Pascal Saint-Amans: «Deux ans, ça laisse du temps»

Le peuple a rejeté une réforme fiscale perçue comme excessive, et non pas le fait, pour la Suisse, de respecter ses engagements internationaux, analyse le directeur du Centre de politique et d’administration fiscales de l’OCDE

Chef fiscal de l’OCDE, Pascal Saint-Amans a gardé l’oeil ouvert, dimanche, sur le résultat du vote des Suisses sur RIE III. Et pour cause: c’est pour se conformer aux standards fiscaux internationaux, dont l’OCDE est garante, que la Suisse avait lancé le chantier.

Le Temps: Les Suisses ont rejeté une réforme fiscale dont l’OCDE était, indirectement, à l’origine. Comment accueillez-vous ce résultat?

Pascal Saint-Amans: La réforme qui était soumise dimanche au vote des Suisses allait bien au-delà du respect des engagements vis-à-vis de l’OCDE ou de l’UE. Je crois que le non des Suisses ne repose pas sur le respect de ces engagements – à savoir le démantèlement de régimes fiscaux dérogatoires considérés comme dommageables – mais sur ce qui a été imaginé, dans la réforme, pour contrebalancer ce démantèlement, c’est-à-dire une série de mesures visant à accroître considérablement la compétitivité fiscale de la Suisse. Si la Suisse ne supprime pas ses statuts spéciaux par cette réforme, elle peut en élaborer une autre.

- La Suisse s’est engagée à supprimer ses statuts pour le 1er janvier 2019. Il n’est pas évident que le délai soit suffisant pour faire aboutir une nouvelle réforme. Serait-il très grave de prendre un peu de retard?

- Il n’y a pas péril en la demeure aujourd’hui, pas de liste noire en préparation, ni rien dans ce goût-là. Mais il en va de la crédibilité de la Suisse, qui s’est engagée à démanteler ses régimes. Elle doit le faire. Si elle ne le fait pas, cela ne passera pas inaperçu. Il y a donc une petite pression sur la Suisse pour qu’elle ait démantelé ses régimes d’ici deux ans. Deux ans, ça laisse du temps.

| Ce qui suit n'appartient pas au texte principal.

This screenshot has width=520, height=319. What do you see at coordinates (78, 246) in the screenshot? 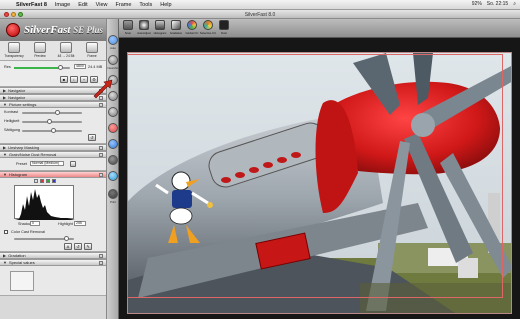
I see `histogram-reset-button: ↺` at bounding box center [78, 246].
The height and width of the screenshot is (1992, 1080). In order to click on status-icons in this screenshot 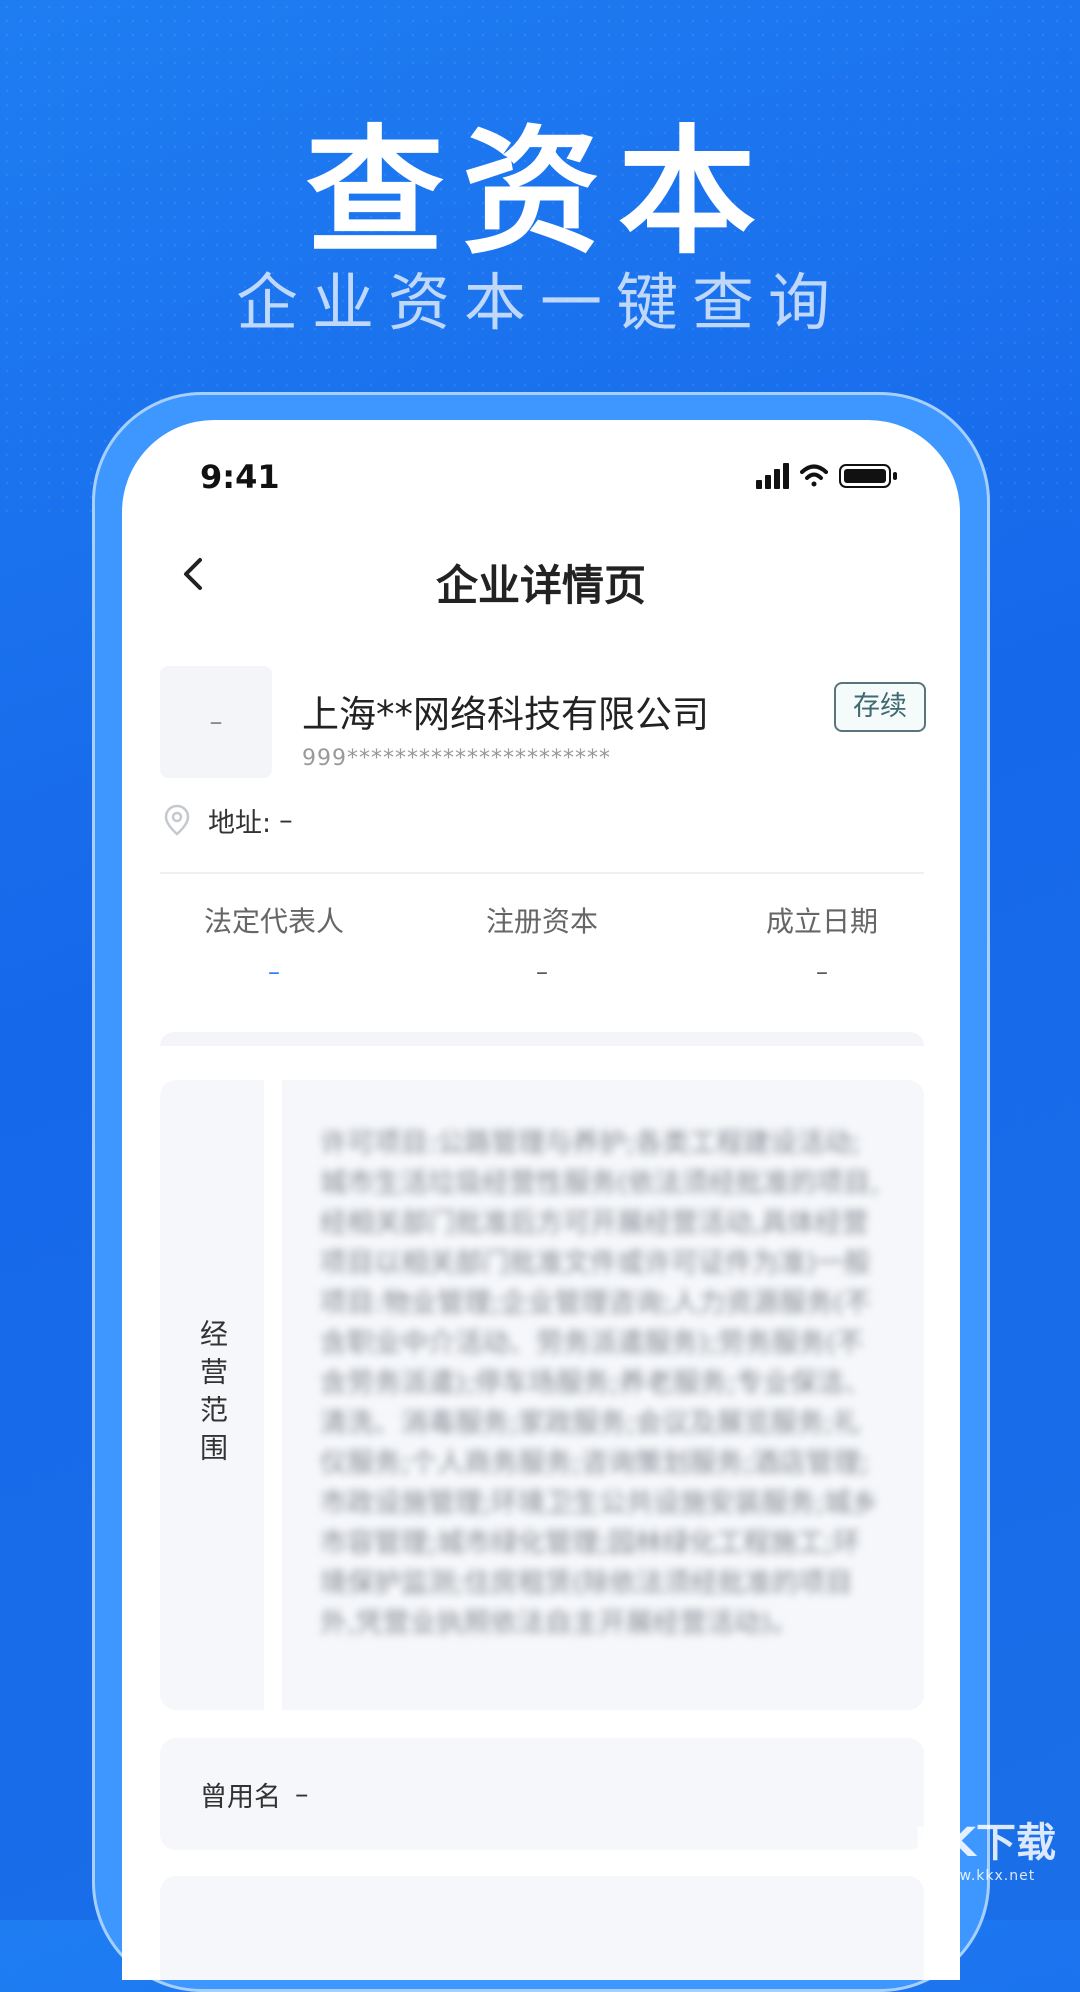, I will do `click(836, 475)`.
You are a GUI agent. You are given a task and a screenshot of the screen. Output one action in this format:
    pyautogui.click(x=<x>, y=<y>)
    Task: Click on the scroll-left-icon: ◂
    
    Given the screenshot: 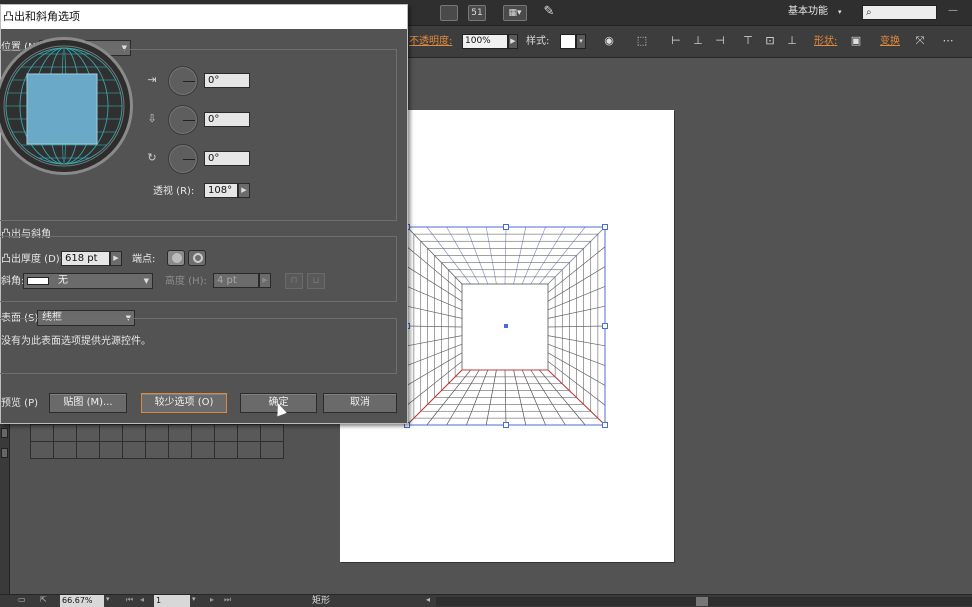 What is the action you would take?
    pyautogui.click(x=428, y=600)
    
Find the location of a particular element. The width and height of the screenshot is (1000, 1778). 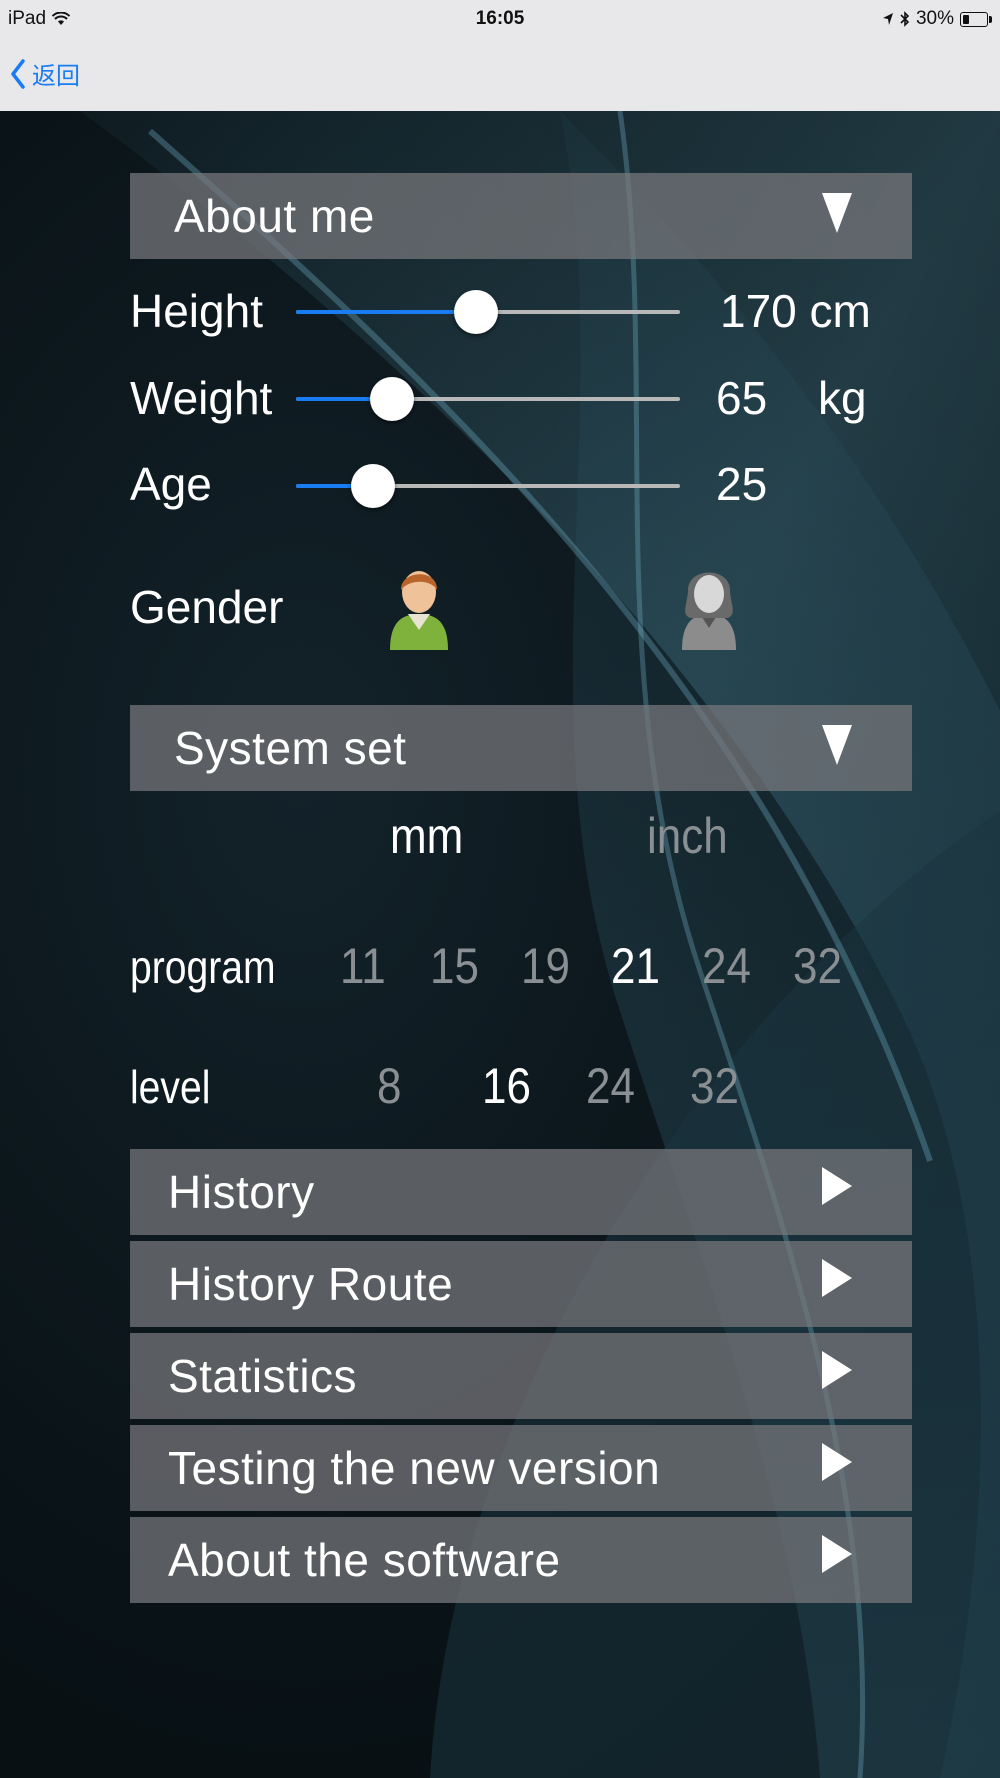

level-option: 32 is located at coordinates (714, 1086).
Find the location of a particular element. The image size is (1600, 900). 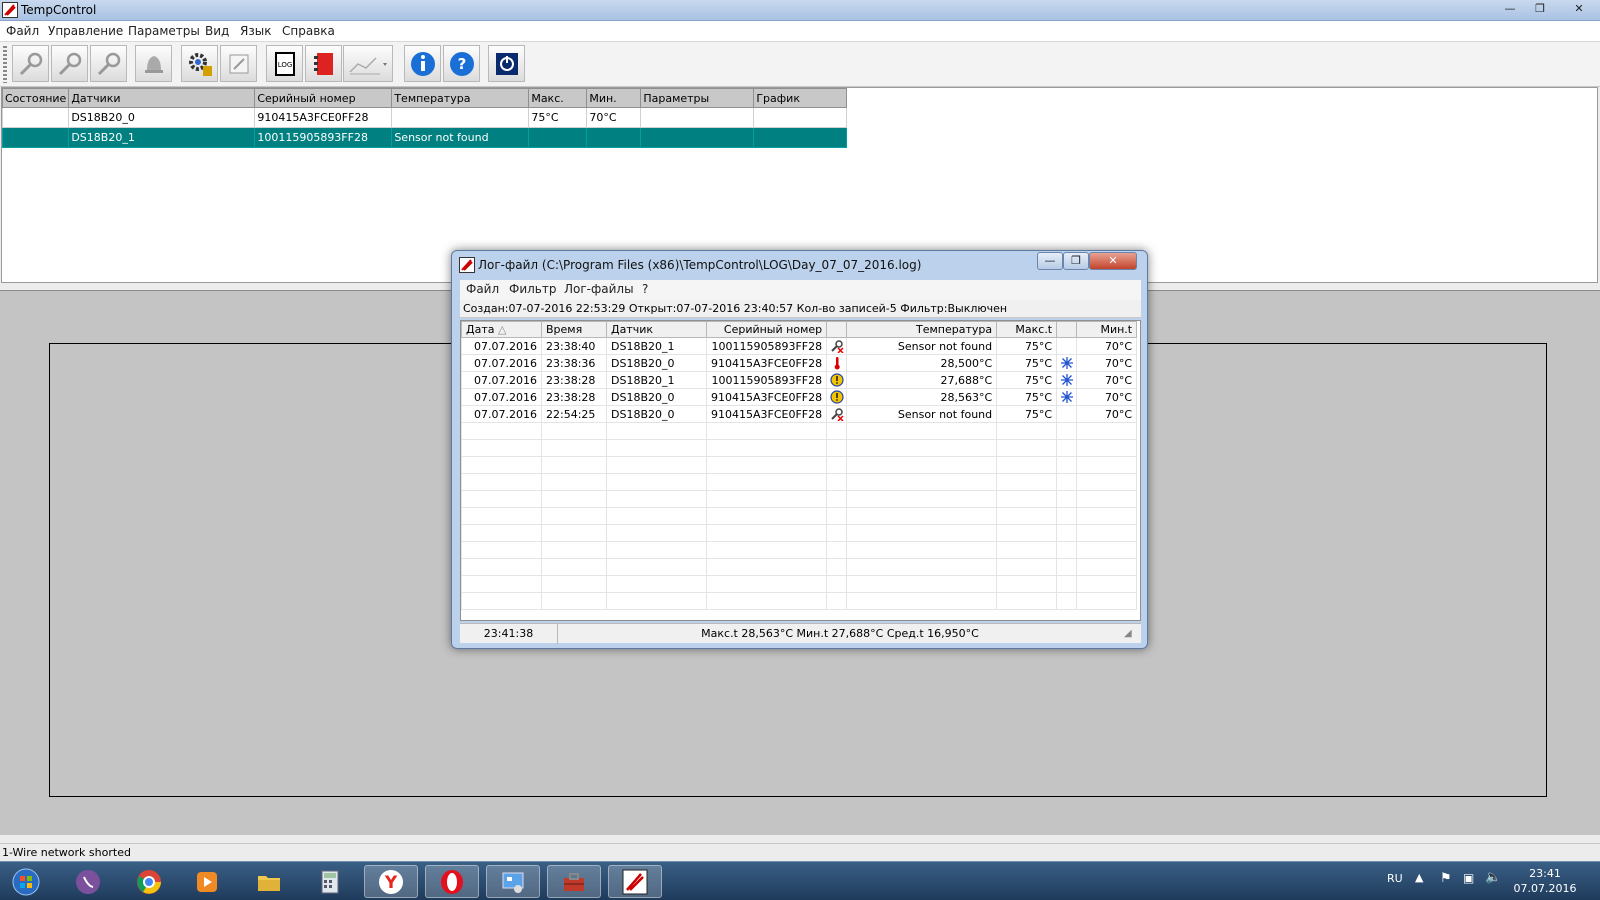

maximize-button: ❐ is located at coordinates (1540, 10).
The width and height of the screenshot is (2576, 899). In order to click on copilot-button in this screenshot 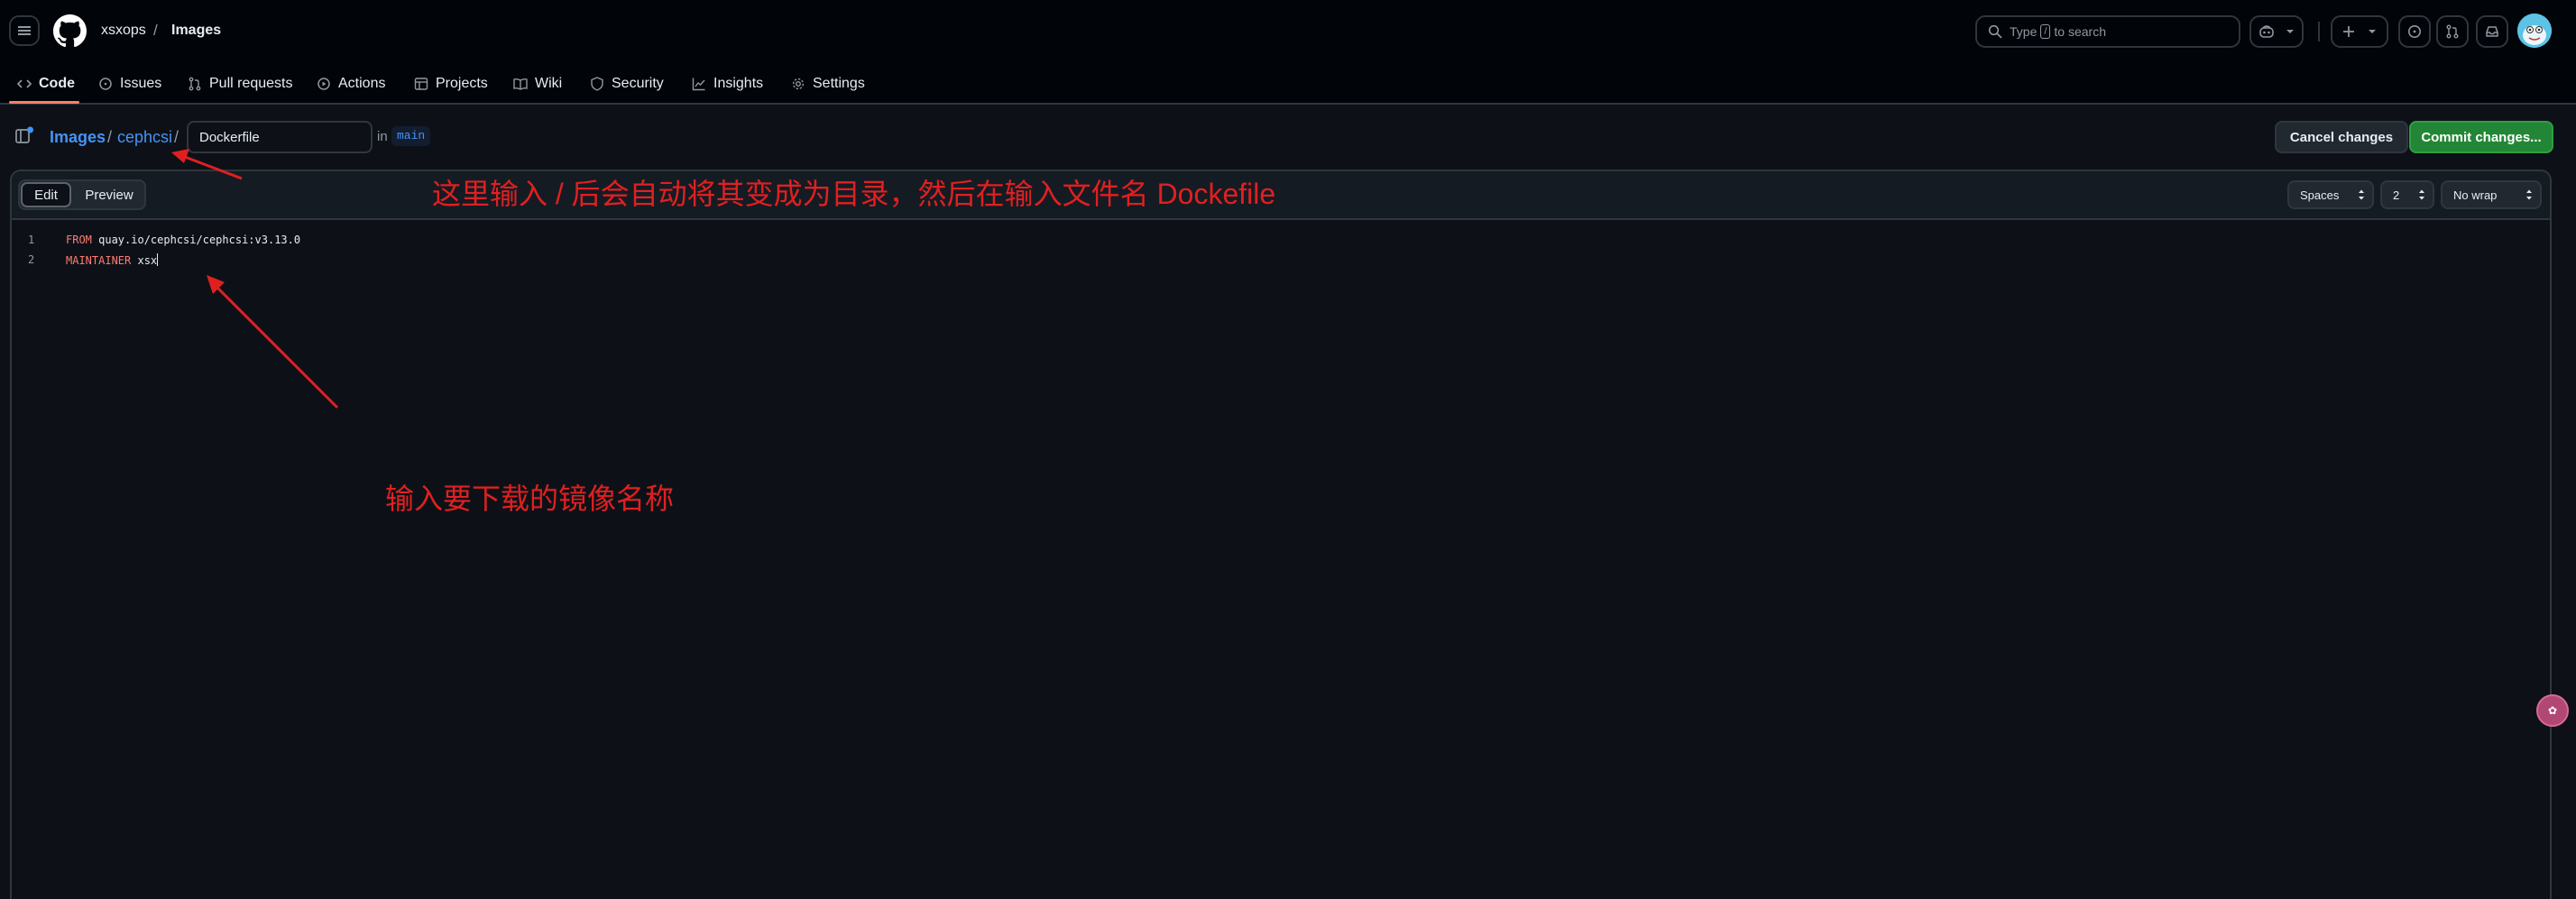, I will do `click(2276, 31)`.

- La réforme soumise aux Suisses contenait de nouveaux gadgets fiscaux, comme la déduction des intérêts notionnels. Le législateur s’est-il montré trop gourmand?

- L’OCDE est neutre en matière de politique fiscale. Ce qui nous intéresse, c’est le respect des engagements, qui n’est pas remis en cause. Nos travaux, y compris les nouveaux standards dans le domaine de la fiscalité des multinationales, n’empêchent pas non plus la concurrence fiscale entre les Etats. J’observe simplement que cette réforme rendait la Suisse extrêmement attractive sur le plan fiscal. Il est intéressant que le peuple souverain ait dit non à quelque chose qu’il a perçu comme excessif. C’est une ironie de l’histoire.

- La Suisse a lancé son chantier fiscal dans un contexte international de coopération fiscale et de marche vers la transparence. Ce contexte est-il toujours d’actualité, les exigences de l’OCDE sont-elles toujours d’actualité, à l’heure du chacun pour soi prôné par Donald Trump?

- Bonne question. L’incertitude est très grande. Les Etats-Unis ont aujourd’hui la possibilité de faire passer une réforme fiscale, du fait de l’alignement de la Maison-Blanche et du Congrès. Quelle sera cette réforme? On ne le sait pas encore. Quel sera son impact sur le reste du monde? On ne le sait pas non plus. Mais tous les travaux qui ont été faits en matière fiscale relèvent de la coopération, pas de la supranationalité. Et la coopération renforce la souveraineté des Etats. La question reste donc ouverte. Mais le Cadre inclusif des pays qui collaborent à la mise en oeuvre du projet BEPS [les nouveaux standards de lutte contre l’évasion fiscale légale des multinationales] compte une centaine de pays. Le Forum mondial sur la transparence et l’échange de renseignements regroupe, lui, 138 Etats: ce mouvement ne va pas s’arrêter d’un jour à l’autre.